What is the story of suicides in the U.S.?

The article in the Conversation, Why is suicide on the rise in the US – but falling in most of Europe? by Steven Stack (6/28/18), tries to get at the story. The first chart (copied here), clearly shows that the suicide rate rose from 199-2015 overall and considerably more for the 45-54 age group (stats regression problem here).  There is a second chart showing changes in suicide rates in Western European countries:

However, suicide rates in other developed nations have generally fallen. According to the World Health Organization, suicide rates fell in 12 of 13 Western European between 2000 and 2012. Generally, this drop was 20 percent or more. For example, in Austria the suicide rate dropped from 16.4 to 11.5, or a decline of 29.7 percent.

The obvious question is why?

There has been little systematic research explaining the rise in American suicide compared to declining European rates. In my view as a researcher who studies the social risk of suicide, two social factors have contributed: the weakening of the social safety net and increasing income inequality.

The article has two more charts showing that the U.S. is low on Social Welfare Expenditures as a percent of GDP and is high on inequality. In all instances the data is available for download and there are links to the original sources.

Do we disagree with factual statements that we think are opinions?

The Pew Research Center’s article Distinguishing Between Factual and Opinion Statements in the News by Amy Mitchell, Jeffrey Gottfried, Michael Barthel, and Nami Sumida (6/18/18) addresses this question and more.

A new Pew Research Center survey of 5,035 U.S. adults examines a basic step in that process: whether members of the public can recognize news as factual – something that’s capable of being proved or disproved by objective evidence – or as an opinion that reflects the beliefs and values of whoever expressed it.

We will focus on section 4 Americans overwhelmingly see statements they think are factual as accurate, mostly disagree with factual statements they incorrectly label as opinions. Odds are that a person who identifies a factual statement as opinion will also disagree with the statement (see table copied here).  For example,  41% of those surveyed said that Spending on Social Security, Medicare, and Medicaid make up the largest portion of the U.S. federal budget was an opinion and of those 82% disagreed with the statement.

This is an excellent article for a QL or Stats course as it is rich with data, graphs, and charts.

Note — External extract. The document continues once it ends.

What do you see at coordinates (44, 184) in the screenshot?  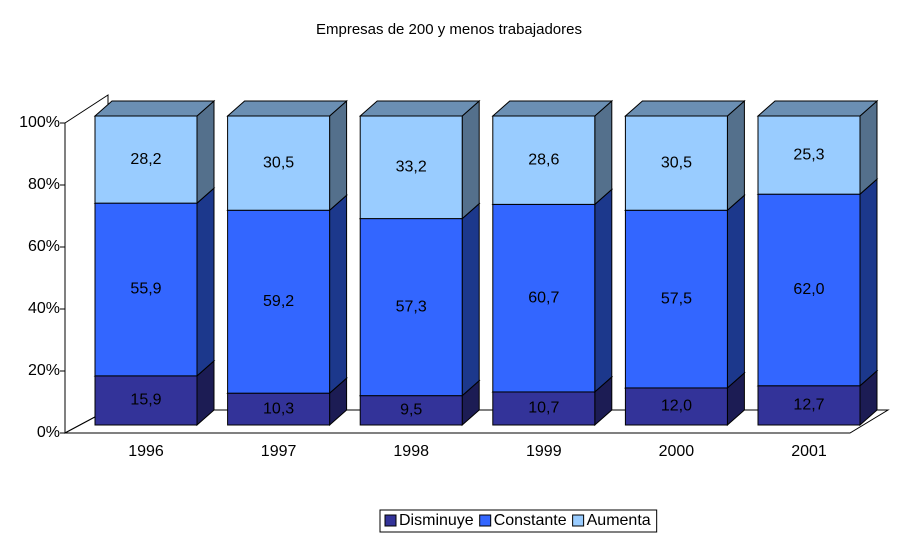 I see `y-tick-label: 80%` at bounding box center [44, 184]. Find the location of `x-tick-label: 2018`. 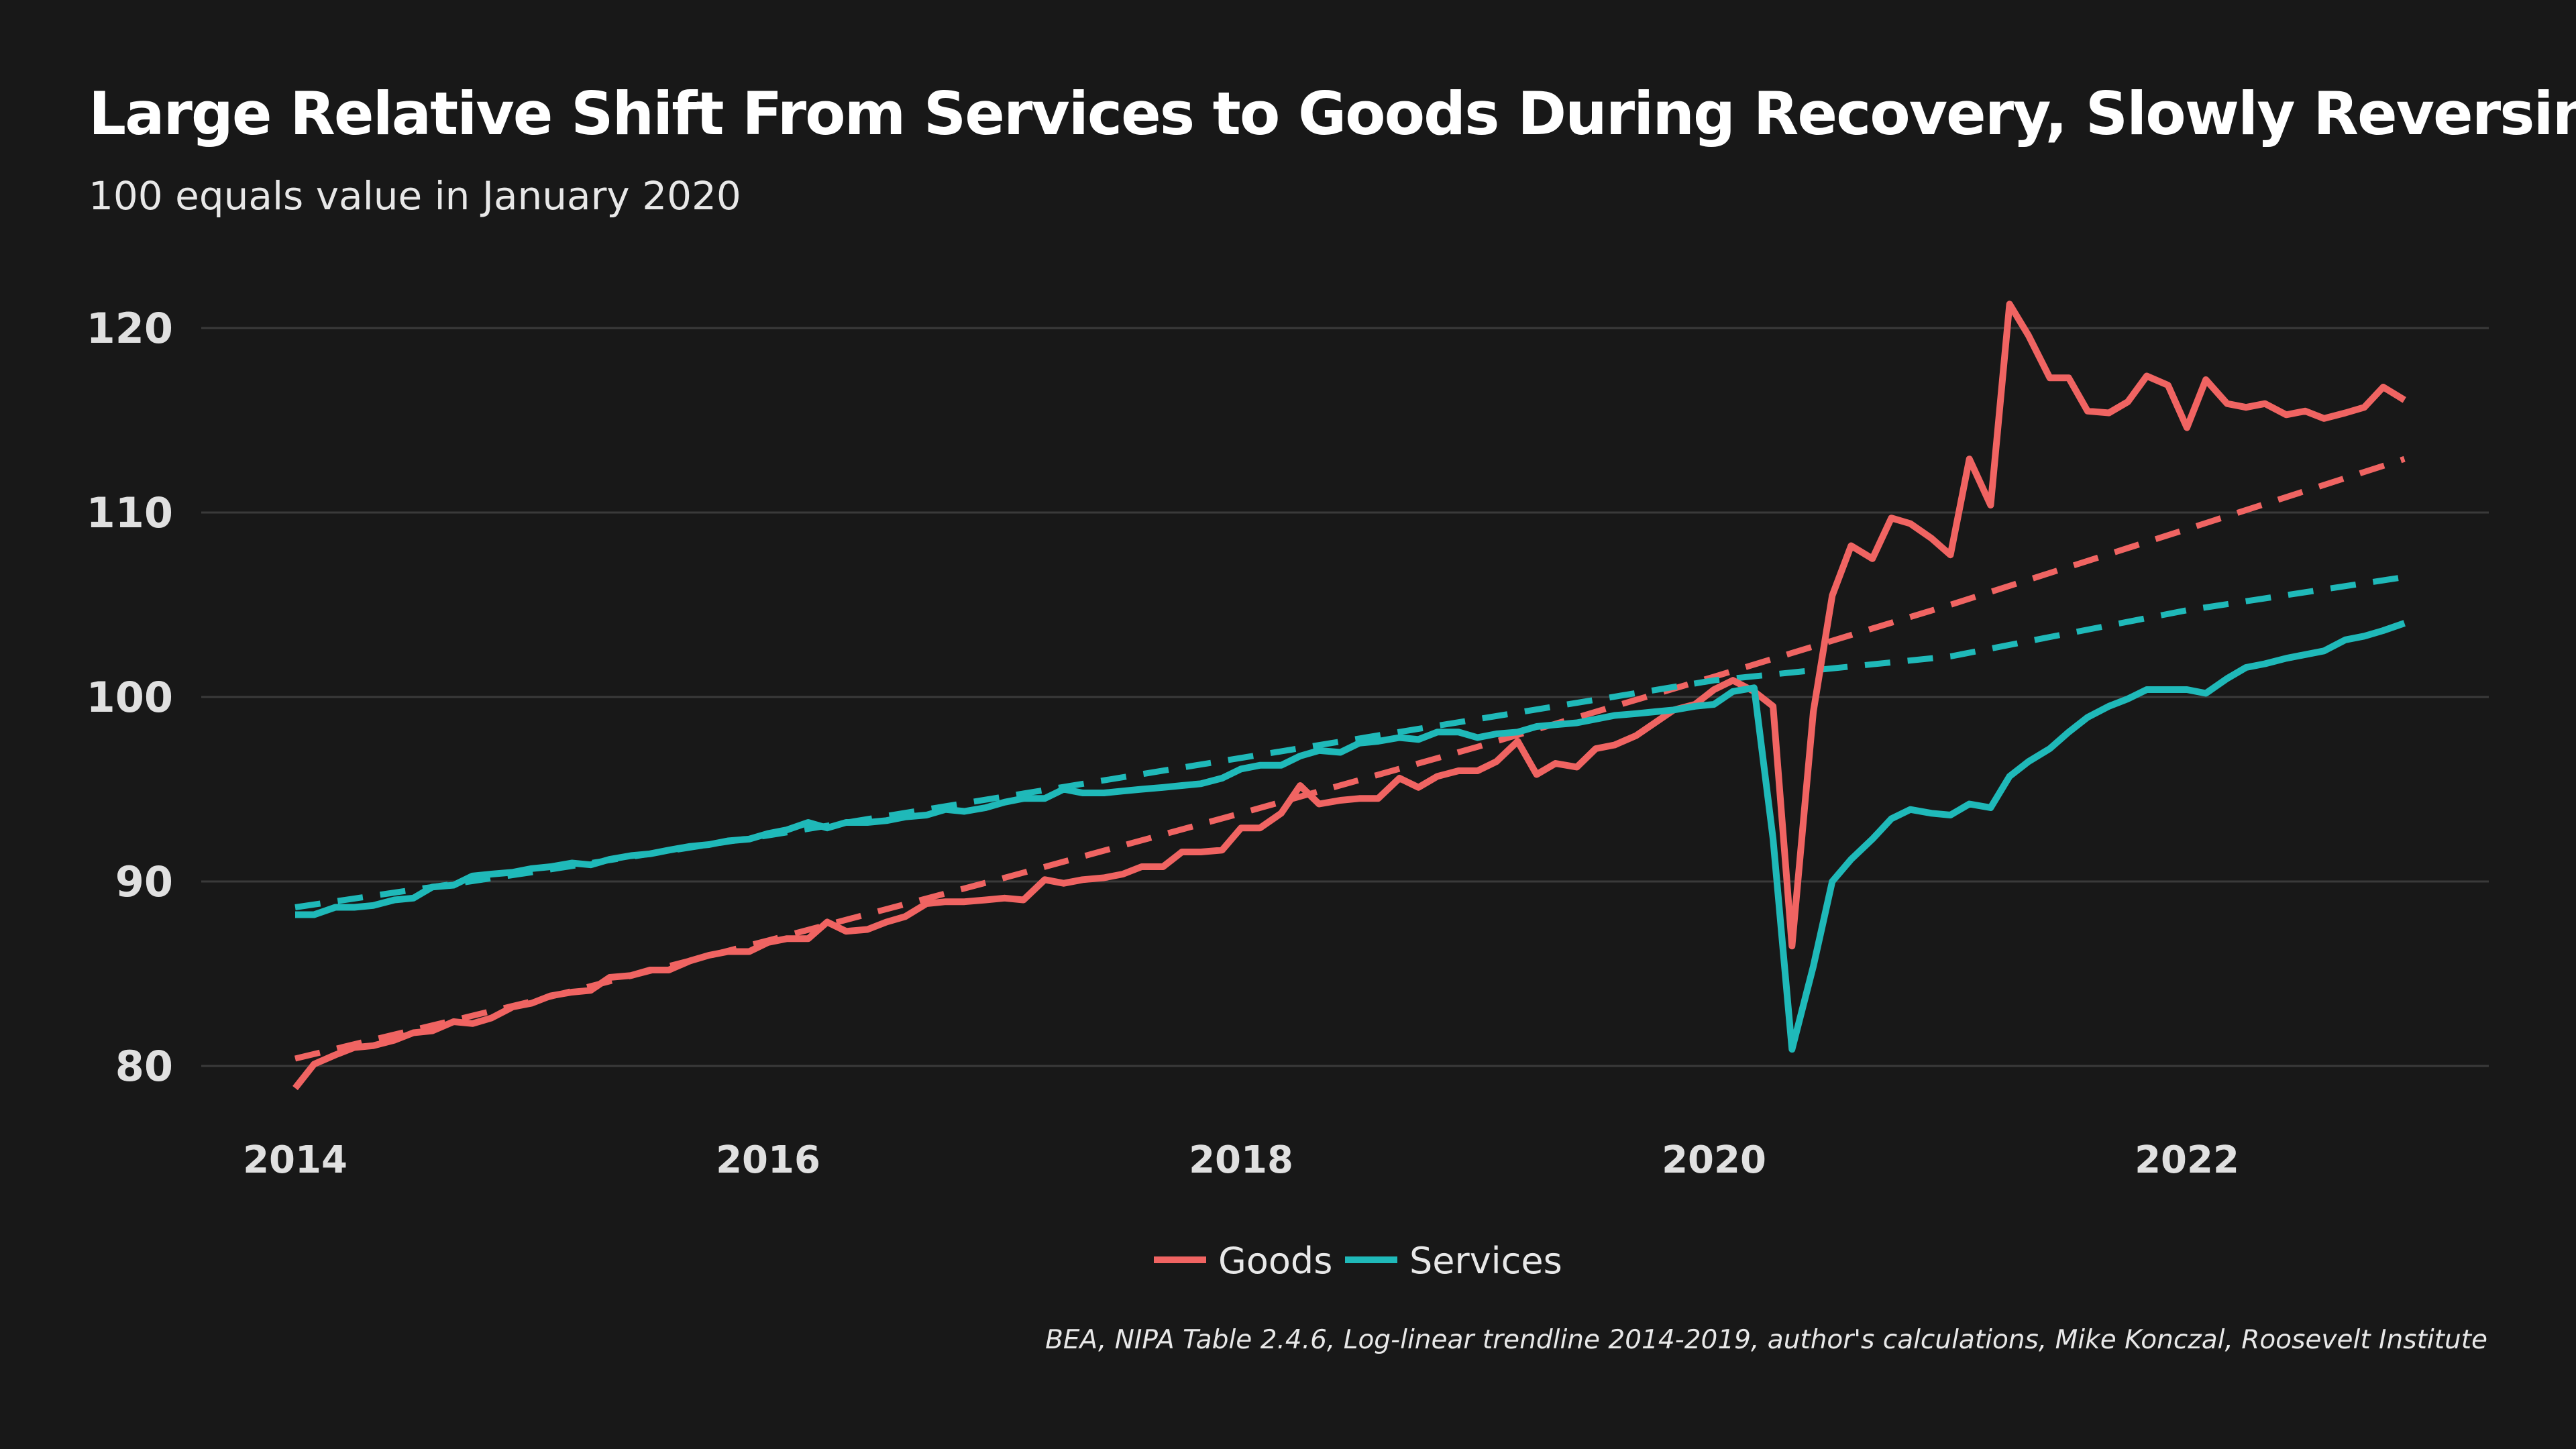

You can also discuss why 41% of those surveyed thought a statement that is measurable (How much of the Federal budget goes to social security, medicare, and medicaid?) was an opinion.  The article also includes detailed information on their methodology and detailed tables of data.

 

What is the CEO to worker pay gap?

U.S. Publicly held companies now have to report CEO and median worker salaries (this was part of the Dodd-Frank Wall Street Reform and Consumer Protection Act of 2010) and Bloomberg has an article, Alphabet CEO Page Makes a Tiny Fraction
Compared to Its Median Employee by Alicia Ritcey and Jenn Zhao (5/15/18), with an interactive graph (see image).   Mattel “wins” with a CEO to median worker pay ratio of 4,987-1. Walmart “wins” in the consumer staple category with 1,188-1 ratio.  In the interactive graph there is a button on the top right that hides outliers. This is useful, but be conscious of whether it is on or off.

The Guardian article ‘CEOs don’t want this released’: US study lays bare extreme pay-ratio problem by Edward Helmore (5/16/18)  provides some context and a summary.  The Bloomberg graph is being updated daily.  Rep. Keith Elliston’s staff prepared the report Rewarding or Hoarding? An Examination of Pay Ratios Revealed by Dodd-Frank, which has the data of the first 225 Fortune 500 companies to report and and details on the data collection. The data in the report can be used in statistics courses to test differences by sector.  At some point maybe Bloomberg will post a spreadsheet of the data (one can also ask for it too).